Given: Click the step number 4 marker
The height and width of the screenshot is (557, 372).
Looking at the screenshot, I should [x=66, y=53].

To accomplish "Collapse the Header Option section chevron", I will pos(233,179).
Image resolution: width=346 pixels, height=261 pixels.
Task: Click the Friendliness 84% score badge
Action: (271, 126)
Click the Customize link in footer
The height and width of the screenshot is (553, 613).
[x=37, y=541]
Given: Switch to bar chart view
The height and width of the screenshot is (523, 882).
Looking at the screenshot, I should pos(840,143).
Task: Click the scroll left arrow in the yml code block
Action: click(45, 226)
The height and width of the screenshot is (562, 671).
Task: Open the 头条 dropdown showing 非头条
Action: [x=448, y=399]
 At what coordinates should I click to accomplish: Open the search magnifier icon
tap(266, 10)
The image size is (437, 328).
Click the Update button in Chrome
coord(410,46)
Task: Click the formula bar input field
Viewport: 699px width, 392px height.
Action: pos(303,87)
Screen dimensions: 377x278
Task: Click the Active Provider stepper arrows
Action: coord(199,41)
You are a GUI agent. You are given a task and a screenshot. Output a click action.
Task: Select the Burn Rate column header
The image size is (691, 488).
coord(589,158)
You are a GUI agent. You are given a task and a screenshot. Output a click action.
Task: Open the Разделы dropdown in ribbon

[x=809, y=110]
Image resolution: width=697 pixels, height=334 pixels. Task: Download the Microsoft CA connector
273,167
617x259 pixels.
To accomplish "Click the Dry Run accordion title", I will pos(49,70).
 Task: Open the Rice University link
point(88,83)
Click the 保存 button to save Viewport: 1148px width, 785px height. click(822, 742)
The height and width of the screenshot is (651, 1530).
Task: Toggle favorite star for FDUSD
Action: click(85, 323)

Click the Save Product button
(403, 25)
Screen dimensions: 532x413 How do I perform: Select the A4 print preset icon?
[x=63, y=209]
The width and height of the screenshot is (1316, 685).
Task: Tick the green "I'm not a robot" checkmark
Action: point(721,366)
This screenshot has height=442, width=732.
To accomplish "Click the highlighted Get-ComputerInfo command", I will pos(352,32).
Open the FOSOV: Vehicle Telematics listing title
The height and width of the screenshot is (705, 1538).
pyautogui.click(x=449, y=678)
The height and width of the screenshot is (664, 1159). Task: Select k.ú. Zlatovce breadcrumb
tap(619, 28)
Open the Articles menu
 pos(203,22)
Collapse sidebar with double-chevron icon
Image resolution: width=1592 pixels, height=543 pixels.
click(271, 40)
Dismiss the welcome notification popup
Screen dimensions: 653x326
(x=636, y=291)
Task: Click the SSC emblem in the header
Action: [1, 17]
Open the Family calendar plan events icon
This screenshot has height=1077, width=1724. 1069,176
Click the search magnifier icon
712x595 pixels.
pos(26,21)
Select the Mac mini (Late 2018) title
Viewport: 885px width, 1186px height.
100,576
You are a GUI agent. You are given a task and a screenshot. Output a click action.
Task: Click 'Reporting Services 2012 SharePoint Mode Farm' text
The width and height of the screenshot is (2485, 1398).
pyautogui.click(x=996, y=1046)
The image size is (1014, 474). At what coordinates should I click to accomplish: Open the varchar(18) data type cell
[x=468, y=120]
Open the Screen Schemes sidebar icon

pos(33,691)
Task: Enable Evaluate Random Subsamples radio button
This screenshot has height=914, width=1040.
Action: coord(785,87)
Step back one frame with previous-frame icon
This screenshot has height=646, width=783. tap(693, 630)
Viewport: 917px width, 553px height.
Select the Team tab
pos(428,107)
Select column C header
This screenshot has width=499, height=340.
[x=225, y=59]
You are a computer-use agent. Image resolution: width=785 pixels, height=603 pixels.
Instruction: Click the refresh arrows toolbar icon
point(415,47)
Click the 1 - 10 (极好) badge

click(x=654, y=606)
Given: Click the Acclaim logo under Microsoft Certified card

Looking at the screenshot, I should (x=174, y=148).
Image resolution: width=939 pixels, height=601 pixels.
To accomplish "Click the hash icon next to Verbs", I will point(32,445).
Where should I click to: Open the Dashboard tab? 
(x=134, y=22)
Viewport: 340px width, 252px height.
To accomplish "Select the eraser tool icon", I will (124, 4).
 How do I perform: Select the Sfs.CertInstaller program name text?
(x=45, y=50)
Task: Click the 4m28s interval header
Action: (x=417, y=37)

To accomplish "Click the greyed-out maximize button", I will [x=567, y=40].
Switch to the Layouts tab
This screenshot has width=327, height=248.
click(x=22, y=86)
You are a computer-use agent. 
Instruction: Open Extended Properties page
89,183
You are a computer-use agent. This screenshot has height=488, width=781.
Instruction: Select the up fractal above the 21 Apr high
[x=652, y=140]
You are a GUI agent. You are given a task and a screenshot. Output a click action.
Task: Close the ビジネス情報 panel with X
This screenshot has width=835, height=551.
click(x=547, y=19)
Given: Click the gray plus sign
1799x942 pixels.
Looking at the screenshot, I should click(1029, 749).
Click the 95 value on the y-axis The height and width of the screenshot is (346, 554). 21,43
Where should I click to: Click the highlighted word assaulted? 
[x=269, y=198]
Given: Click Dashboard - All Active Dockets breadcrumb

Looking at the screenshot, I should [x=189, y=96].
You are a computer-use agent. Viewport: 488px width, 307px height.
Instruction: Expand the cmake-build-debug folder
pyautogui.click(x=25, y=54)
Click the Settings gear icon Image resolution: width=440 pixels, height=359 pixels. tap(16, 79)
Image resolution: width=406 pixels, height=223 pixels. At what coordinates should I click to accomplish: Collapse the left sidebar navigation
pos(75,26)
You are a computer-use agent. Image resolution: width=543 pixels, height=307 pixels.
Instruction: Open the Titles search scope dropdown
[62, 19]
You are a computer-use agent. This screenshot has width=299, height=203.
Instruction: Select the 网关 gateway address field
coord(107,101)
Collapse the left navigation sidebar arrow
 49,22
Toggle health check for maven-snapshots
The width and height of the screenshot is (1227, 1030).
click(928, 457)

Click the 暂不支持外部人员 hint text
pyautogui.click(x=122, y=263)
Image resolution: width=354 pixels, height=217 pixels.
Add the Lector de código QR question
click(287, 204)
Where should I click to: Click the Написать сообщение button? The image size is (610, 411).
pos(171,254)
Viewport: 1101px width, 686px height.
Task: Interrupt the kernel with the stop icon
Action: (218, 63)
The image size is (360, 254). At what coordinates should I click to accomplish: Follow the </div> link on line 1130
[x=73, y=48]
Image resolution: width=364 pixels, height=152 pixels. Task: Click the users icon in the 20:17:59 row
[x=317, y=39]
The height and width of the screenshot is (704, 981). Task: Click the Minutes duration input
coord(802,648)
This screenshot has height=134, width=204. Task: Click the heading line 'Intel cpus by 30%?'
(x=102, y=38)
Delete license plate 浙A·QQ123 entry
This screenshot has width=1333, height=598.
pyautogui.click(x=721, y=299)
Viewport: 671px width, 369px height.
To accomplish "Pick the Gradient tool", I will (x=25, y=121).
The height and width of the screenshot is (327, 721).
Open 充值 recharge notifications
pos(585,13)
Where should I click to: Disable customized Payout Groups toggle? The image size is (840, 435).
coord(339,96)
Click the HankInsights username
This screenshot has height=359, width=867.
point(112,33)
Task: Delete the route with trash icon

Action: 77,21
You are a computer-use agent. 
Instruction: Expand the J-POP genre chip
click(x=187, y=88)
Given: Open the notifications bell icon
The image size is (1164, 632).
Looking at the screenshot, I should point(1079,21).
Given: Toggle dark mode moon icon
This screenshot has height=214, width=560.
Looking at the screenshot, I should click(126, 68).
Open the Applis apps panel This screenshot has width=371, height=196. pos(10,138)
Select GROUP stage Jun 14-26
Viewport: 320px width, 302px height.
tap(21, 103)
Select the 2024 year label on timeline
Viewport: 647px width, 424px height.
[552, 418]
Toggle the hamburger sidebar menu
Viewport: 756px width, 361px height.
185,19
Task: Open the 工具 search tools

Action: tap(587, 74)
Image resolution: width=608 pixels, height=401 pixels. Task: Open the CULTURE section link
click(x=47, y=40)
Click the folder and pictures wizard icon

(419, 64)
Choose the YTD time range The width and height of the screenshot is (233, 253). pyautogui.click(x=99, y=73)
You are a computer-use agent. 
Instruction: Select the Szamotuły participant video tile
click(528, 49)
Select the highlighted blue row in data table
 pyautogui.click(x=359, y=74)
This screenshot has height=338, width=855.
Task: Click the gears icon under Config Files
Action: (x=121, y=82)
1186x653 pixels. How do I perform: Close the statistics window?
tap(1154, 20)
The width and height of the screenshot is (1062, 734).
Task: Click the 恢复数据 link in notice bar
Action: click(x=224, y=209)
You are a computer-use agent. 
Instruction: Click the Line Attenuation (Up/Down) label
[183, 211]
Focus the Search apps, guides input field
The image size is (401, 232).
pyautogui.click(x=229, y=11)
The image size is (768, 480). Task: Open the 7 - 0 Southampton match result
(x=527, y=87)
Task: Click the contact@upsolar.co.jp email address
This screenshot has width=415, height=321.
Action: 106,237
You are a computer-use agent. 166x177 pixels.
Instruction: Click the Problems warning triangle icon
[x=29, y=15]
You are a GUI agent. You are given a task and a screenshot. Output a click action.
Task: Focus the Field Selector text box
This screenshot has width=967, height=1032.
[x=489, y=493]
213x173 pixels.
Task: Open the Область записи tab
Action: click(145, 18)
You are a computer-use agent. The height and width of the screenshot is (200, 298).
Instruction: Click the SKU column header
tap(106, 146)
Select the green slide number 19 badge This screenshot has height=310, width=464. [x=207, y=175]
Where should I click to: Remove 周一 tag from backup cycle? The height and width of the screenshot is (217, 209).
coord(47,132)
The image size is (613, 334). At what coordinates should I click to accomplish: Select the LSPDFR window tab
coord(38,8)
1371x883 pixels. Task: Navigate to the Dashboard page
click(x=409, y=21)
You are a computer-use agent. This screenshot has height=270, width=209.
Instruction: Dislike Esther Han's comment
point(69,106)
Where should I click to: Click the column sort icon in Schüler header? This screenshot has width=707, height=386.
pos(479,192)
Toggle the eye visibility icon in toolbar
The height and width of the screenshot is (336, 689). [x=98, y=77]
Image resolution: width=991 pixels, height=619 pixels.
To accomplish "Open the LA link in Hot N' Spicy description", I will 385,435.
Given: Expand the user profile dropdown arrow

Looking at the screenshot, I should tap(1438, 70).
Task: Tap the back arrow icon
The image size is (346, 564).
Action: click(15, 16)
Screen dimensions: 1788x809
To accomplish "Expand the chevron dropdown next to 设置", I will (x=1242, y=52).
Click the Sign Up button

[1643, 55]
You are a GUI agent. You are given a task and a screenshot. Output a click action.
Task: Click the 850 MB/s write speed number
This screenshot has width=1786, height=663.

+ + +

INSTRUCTIONS FOR THE TASK
Find the line with "617x259 pixels." in the entries above. Retype it and each line after it, exactly, through the line with "Open the FOSOV: Vehicle", and stop there.

RESULT OF THE EXERCISE
617x259 pixels.
To accomplish "Click the Dry Run accordion title", I will pos(49,70).
 Task: Open the Rice University link
point(88,83)
Click the 保存 button to save Viewport: 1148px width, 785px height. click(822, 742)
The height and width of the screenshot is (651, 1530).
Task: Toggle favorite star for FDUSD
Action: click(85, 323)

Click the Save Product button
(403, 25)
Screen dimensions: 532x413 How do I perform: Select the A4 print preset icon?
[x=63, y=209]
The width and height of the screenshot is (1316, 685).
Task: Tick the green "I'm not a robot" checkmark
Action: point(721,366)
This screenshot has height=442, width=732.
To accomplish "Click the highlighted Get-ComputerInfo command", I will pos(352,32).
Open the FOSOV: Vehicle Telematics listing title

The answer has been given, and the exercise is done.